There are still websites and advertisers who rely on pop-up ads for revenue and click-throughs. Since every major browser now suppresses these, and for years we have at least had add-ons and 3rd-party apps to do it, it seems counter-intuitive for a company to advertise this way.
In both cases, an advertiser is hawking goods or services in a way that is obnoxiously intrusive to the end consumer. This isn’t necessarily new, even as far back as 1959 there were clearly critics of television advertising, but this somehow seems more offensive. In the case of television, you are getting a fairly expensive product in exchange for your watching advertising. These days, if you want to avoid the ads you can pay more, as it should be. In the case of spam and popups, there is an additional element of outright malice. Never has a television ad, even if it did involve sexual innuendo, been blatantly destructive to the television, the cable box, or the viewer.
In the end, in a survey of “every person I have ever met ever, for real, in my whole life,” it was revealed that everyone openly and unabashedly despises both spam and pop-up ads. The most ironic part of the whole spam / pop-up controversy is this:
They work. (Yale even said so.) If 0 people clicked on the links in the messages, if 0 people saw the banner and said, “OMGWTF!! IHTHT!!” There would be no spam. It would end. Not immediately, but it would decline abruptly. The solution isn’t lawsuits, or government action, it’s each and every end user, every consumer, every man, woman, child, and elderly person on the internet NOT clicking the virus, the ad, the porn.

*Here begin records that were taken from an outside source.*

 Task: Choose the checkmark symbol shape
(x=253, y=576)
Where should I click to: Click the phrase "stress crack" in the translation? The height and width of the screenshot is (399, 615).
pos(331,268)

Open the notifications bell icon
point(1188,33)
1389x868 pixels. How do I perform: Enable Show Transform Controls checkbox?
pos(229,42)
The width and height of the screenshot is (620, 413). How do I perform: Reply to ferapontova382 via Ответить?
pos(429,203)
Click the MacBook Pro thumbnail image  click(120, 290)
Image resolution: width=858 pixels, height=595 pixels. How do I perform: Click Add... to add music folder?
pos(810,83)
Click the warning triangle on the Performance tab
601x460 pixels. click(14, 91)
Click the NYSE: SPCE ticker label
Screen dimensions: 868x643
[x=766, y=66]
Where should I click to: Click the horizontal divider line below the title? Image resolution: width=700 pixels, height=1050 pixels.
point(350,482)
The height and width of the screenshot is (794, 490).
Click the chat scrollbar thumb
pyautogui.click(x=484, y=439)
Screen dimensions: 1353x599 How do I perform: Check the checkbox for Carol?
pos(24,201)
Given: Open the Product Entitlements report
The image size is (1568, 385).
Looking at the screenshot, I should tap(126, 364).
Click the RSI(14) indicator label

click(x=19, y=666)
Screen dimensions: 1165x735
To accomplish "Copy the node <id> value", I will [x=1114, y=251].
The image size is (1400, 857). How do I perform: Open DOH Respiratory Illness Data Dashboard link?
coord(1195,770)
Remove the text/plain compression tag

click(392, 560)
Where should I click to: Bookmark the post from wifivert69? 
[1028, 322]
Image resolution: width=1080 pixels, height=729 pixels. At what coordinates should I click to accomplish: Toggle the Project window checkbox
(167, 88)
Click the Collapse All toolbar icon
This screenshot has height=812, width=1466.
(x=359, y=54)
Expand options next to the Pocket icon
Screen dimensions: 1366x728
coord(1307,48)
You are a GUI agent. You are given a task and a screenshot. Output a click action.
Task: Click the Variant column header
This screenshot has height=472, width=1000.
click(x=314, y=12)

0 people click, 0 companies pay, 0 companies make money off of spam and pop-ups, 0 spam messages and pop-up ads exist. By maintaining a base-level of plankton-esque internet users to blindly click everything that pops up, the bottom-feeders (who in this example fall ABOVE the clickers) are able to keep making money, and the cycle continues.
Break the cycle. Talk to your mother, grandmother, grandfather, nieces and nephews about clicking stupid things on the interwebs box. It starts with you. And them. And the entire human race.